_Task set_:
- 1) In the forum thread on US dividend tax, why does holding US shares in a TFSA leave the owner worse off than holding them in a non-registered account? Answer in one to three sentences.
- 2) Reproduce the forum thread on US dividend tax between "Neil ... dividends" and "in an RRSP.", inclusive, and swap "RRSP" for "retirement account".

_Text provided_:

# non us person paying tax on us stock div.?



## xcaret (Feb 13, 2010)

Years ago I bought some Berkshire hathaway stock ,and just left it in the form of a stock certificate. Now I'm told BRK may be paying a dividend as the money is piling up and nothing to buy.. I filed a W8-BEN when I bought these.
Last year I heard mention that americans were going to be taxed on all dividends ,but since BRK doesnt pay any I paid little attention.. Since then I have been told the tax didnt aply to non americans holding american stock...Can anyone set me straight on this?
Neil


----------



## warp (Sep 4, 2010)

NEIL:

The US ( through your brokerage ), will withhold 15% US tax on any dividend you get from a US company.

You can use this by filing ,with your taxes, a foreign tax credit, to the extent that canadian taxes are owing....( you cannot use US taxes paid to get a refund)
Look it up at CRA.GC.CA
Get the forms, fill them in and send them with your tax returns to get credit for US taxes paid. This insures you dont pay taxes twice on the same income.
Remenber to fill in the PROVINCIAL form too, if you can use the US taxes there as well.


By the way, it is highly doubtfull that Berkshire will pay a dividend any time soon anyway.

The only time that has ever happened was when Warren Buffet had gone to the washroom , and the board approved a dividend in his absense.
I think that was in the late 60's.
He has said that will never happen again.


----------



## Eclectic12 (Oct 20, 2010)

warp said:


> NEIL:
> 
> The US ( through your brokerage ), will withhold 15% US tax on any dividend you get from a US company.
> 
> ...


I agree the dividend is not likely but haven't been watching Berkshire-Hathaway ... *grin*

However, between articles I've seen posted and personal experience - the default US with-holding tax is actually 30%. 

Filing the W8-BEN form, whether you or your broker on your behalf does it - is what reduces the with-holding tax to the treaty amount of 15%.

Yes - the foreign tax credit filed with your taxes will help with the 15% but if the paperwork isn't filed so that 30% is withheld, the additional 15% is gone.

This is for non-registered accounts.

RRSPs are exempt and so far, I haven't seen any articles reporting issues but I'm not sure how closely people are checking.

The TFSA is a strange case as it is not recognized by the tax treaty so a minimum of 15% with-holding is charged by the US *and* since it is Canadian tax-free, the foreign tax credit is not available.


----------



## cardhu (May 26, 2009)

Neil ... dividends from BRK would be treated exactly the same as dividends from any other US companies ... it would be subject to a withholding when paid to a NRA (non resident alien) ... the rate for Canadian residents is 15% if you’ve completed the necessary paperwork, 30% otherwise ... US shares held inside an RRSP are exempt from withholding, but if you’re holding the certificate, then I assume its not in an RRSP. 



> _if the paperwork isn't filed so that 30% is withheld, the additional 15% is gone. _


NO, the additional 15% is not gone ... any amount withheld in excess of 15% can be deducted from income ... its not as valuable as the credit, but better than nothing.

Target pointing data
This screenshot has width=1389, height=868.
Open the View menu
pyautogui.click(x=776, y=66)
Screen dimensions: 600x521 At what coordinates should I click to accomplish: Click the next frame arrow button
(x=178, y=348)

_Solved problems_:
- 1) The TFSA is not recognized by the tax treaty, so the US withholds at least 15% on dividends. Because the account is tax-free in Canada, the foreign tax credit cannot be claimed to recover that amount.

- 2)
Neil ... dividends from BRK would be treated exactly the same as dividends from any other US companies ... it would be subject to a withholding when paid to a NRA (non resident alien) ... the rate for Canadian residents is 15% if you’ve completed the necessary paperwork, 30% otherwise ... US shares held inside an retirement account are exempt from withholding, but if you’re holding the certificate, then I assume its not in an retirement account.